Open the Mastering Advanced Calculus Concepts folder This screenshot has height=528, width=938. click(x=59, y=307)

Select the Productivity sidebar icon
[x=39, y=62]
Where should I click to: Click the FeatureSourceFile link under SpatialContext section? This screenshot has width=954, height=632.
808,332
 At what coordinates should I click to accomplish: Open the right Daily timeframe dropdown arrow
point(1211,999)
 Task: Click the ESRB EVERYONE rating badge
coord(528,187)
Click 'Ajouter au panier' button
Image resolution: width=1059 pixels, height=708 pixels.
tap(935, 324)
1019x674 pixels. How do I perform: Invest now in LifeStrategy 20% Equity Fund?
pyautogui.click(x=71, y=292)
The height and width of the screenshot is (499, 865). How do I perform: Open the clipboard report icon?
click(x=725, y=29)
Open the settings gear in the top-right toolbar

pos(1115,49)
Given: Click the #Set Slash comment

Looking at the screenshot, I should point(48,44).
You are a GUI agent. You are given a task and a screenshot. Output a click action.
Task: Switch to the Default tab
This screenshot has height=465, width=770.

▶ [EXERCISE BRIEF] Return every record, word for word.

▶ [SOLUTION TO THE PROBLEM]
Open the Mastering Advanced Calculus Concepts folder This screenshot has height=528, width=938. click(x=59, y=307)

Select the Productivity sidebar icon
[x=39, y=62]
Where should I click to: Click the FeatureSourceFile link under SpatialContext section? This screenshot has width=954, height=632.
808,332
 At what coordinates should I click to accomplish: Open the right Daily timeframe dropdown arrow
point(1211,999)
 Task: Click the ESRB EVERYONE rating badge
coord(528,187)
Click 'Ajouter au panier' button
Image resolution: width=1059 pixels, height=708 pixels.
tap(935, 324)
1019x674 pixels. How do I perform: Invest now in LifeStrategy 20% Equity Fund?
pyautogui.click(x=71, y=292)
The height and width of the screenshot is (499, 865). How do I perform: Open the clipboard report icon?
click(x=725, y=29)
Open the settings gear in the top-right toolbar

pos(1115,49)
Given: Click the #Set Slash comment

Looking at the screenshot, I should point(48,44).
You are a GUI agent. You are given a task and a screenshot. Output a click action.
Task: Switch to the Default tab
This screenshot has height=465, width=770.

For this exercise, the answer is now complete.